- Task brief -
Please give back each line below unchanged; none of the pictures should appear.

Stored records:
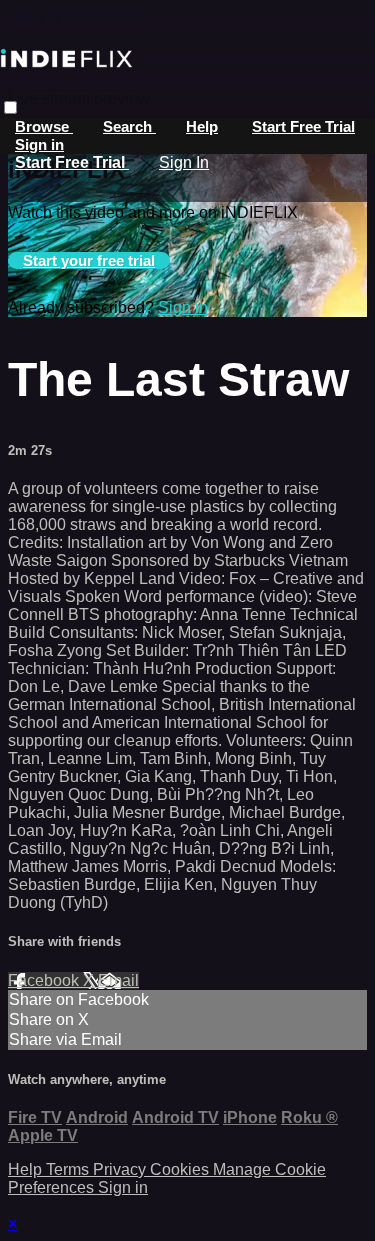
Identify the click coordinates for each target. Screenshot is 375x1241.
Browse (44, 126)
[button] (10, 107)
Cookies (181, 1169)
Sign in (39, 144)
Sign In (184, 162)
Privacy (121, 1169)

- Written response -
Identify the click coordinates for each target. Screenshot is 375x1241.
Browse (44, 126)
[button] (10, 107)
Cookies (181, 1169)
Sign in (39, 144)
Sign In (184, 162)
Privacy (121, 1169)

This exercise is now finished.